Ondas Holdings Inc., ONDS
JCapital Research released a report questioning the drone company’s path to profitability. The research firm warned investors that Ondas “won’t live up to the hype.”
The criticism focused on Ondas’ acquisition strategy and capital raising activities. JCapital accused the company of pursuing “high-priced, money-losing acquisitions funded by massive share dilution.”
The numbers paint a stark picture. Ondas generated just $7.2 million in net revenue during 2024.
Yet the company raised $829 million through share offerings in 2025. Ondas has already announced plans to offer 19 million shares to raise another $1 billion in 2026.
JCapital described this approach as “buying its way into military contracts for nosebleed prices.” The firm questioned whether this strategy could deliver returns to shareholders.
The research report highlighted a transaction by Ondas‘ CEO. He sold $4.6 million in shares on December 31, 2025.
JCapital characterized this timing as suspicious. The sale came before what the firm called a “tsunami of dilution.”
The research firm also took aim at management’s track record. JCapital described the leadership team as “promotional.”
The report claimed management has made unfulfilled revenue promises over the years. JCapital concluded that Ondas is “incinerating cash and value.”
The timing of the report was particularly painful for Ondas investors. The stock had been climbing earlier in the week.
Shares jumped nearly 3% on Monday after Ondas announced an acquisition. The company entered a definitive agreement to acquire Rotron Aero, a UK-based developer of unmanned aerial systems.
On Tuesday, the stock gained another 7%. Ondas’ subsidiary Airobotics secured a strategic contract with a government defense customer in the Asia-Pacific region.
Wednesday morning brought more good news. Ondas’ Wasp drone was invited to compete in Phase I of the Drone Dominance Program by the U.S. Department of War.

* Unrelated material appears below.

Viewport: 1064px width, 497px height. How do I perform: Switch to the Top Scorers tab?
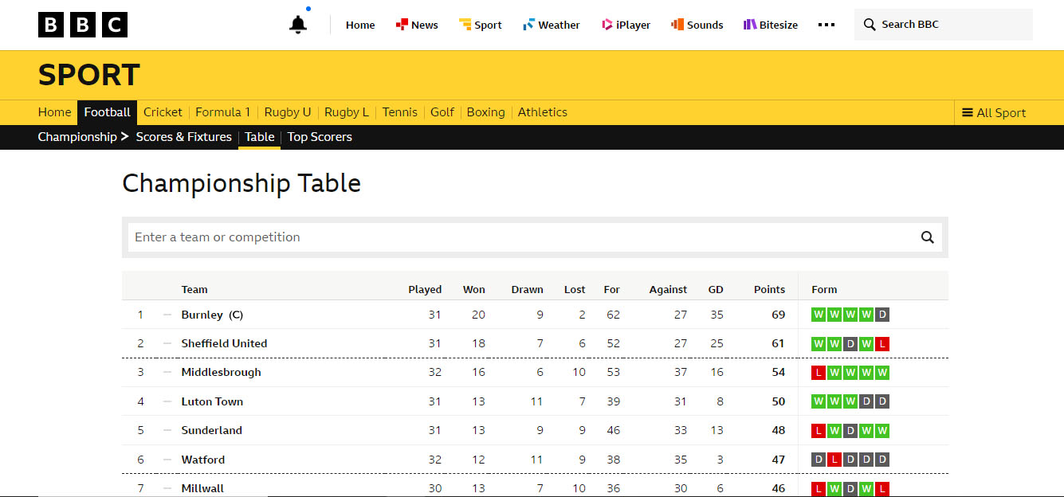click(x=320, y=137)
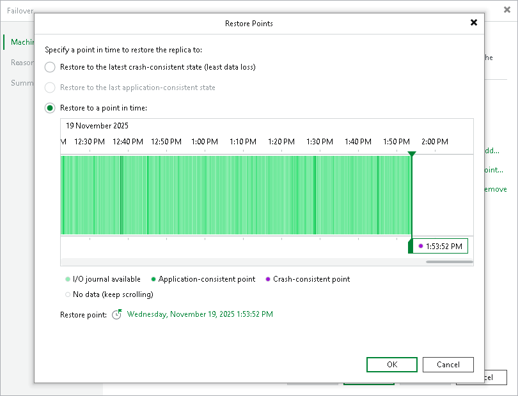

But the JCapital report wiped out these gains. The stock ended Wednesday down 15%.
Through Tuesday’s close, Ondas shares had gained 17% in 2026. The Wednesday drop left the stock down nearly 1% for the year.
Retail investors quickly rejected the JCapital report. On social platforms, traders accused the research firm of manipulation.
One Stocktwits user claimed JCapital released the report to drive retail panic. The user suggested this would enable short selling.
Retail traders argued the report offered no new insights. They dismissed the concerns as attempts to stir fear.
The Asia-Pacific contract Airobotics secured is expected to be executed over multiple phases. Initial deliveries are scheduled to begin this year.